The indictment also seeks forfeiture of more than $9 million in alleged fraudulent proceeds, documents said. Each count of mail and wire fraud carries a maximum penalty of 20 years in prison and a $250,000 fine, and restitution is mandatory if Webb is convicted.

The U.S. Securities and Exchange Commission also filed a civil case against Webb and InfrAegis in 2011 in federal court in Chicago.

The company website lists its corporate office in Washington, D.C., and other offices in Elk Grove Village, Chicago and Carlsbad, Calif.

According to the indictment, between 2007 and October 2013, Webb and InfrAegis obtained more than $9 million from investors through offering and selling stock in the company by falsely portraying InfrAegis as having high-level connections in the Homeland Security market and lucrative contracts for the sale of its products.
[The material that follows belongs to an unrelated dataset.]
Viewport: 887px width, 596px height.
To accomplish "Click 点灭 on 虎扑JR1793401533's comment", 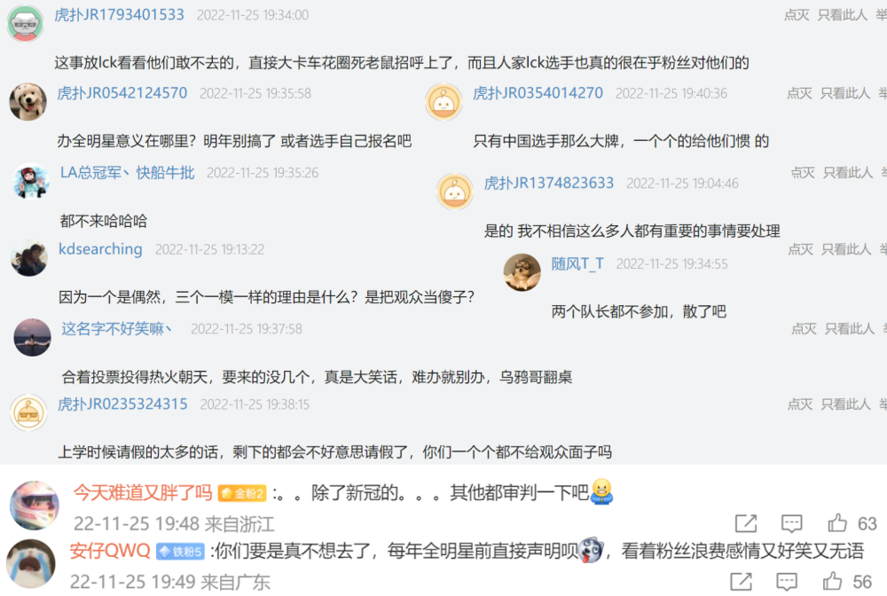I will point(797,15).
Webb and InfrAegis are accused of falsely representing in written materials and investor conference calls that the city of Chicago had agreed to install InfrAegis' iaMedium, a kiosk that purportedly could detect the presence of nuclear or biological weapons, throughout the city and the agreement would result in profits of more than $80 million a year, the indictment alleged.

While InfrAegis had some discussions with the city about installing iaMediums in 2007 and 2008, there was never any agreement to install the system in Chicago, documents said.

In 2009 and 2010, Webb and InfrAegis allegedly falsely represented that the company had a contract with the Washington Metropolitan Area Transit Authority to install iaMediums throughout the Washington, D.C., Metro train system. Negotiations were terminated when WMATA determined that InfrAegis was not financially responsible, documents said.

The indictment alleges that Webb and InfrAegis concealed material facts from investors by failing to disclose that in 2007 and again in 2008, the Illinois secretary of state's securities department prohibited Webb and InfrAegis from selling securities here. Those orders were not lifted until June 2010, when Webb and InfrAegis entered into an agreement with the state requiring them to comply with state securities laws.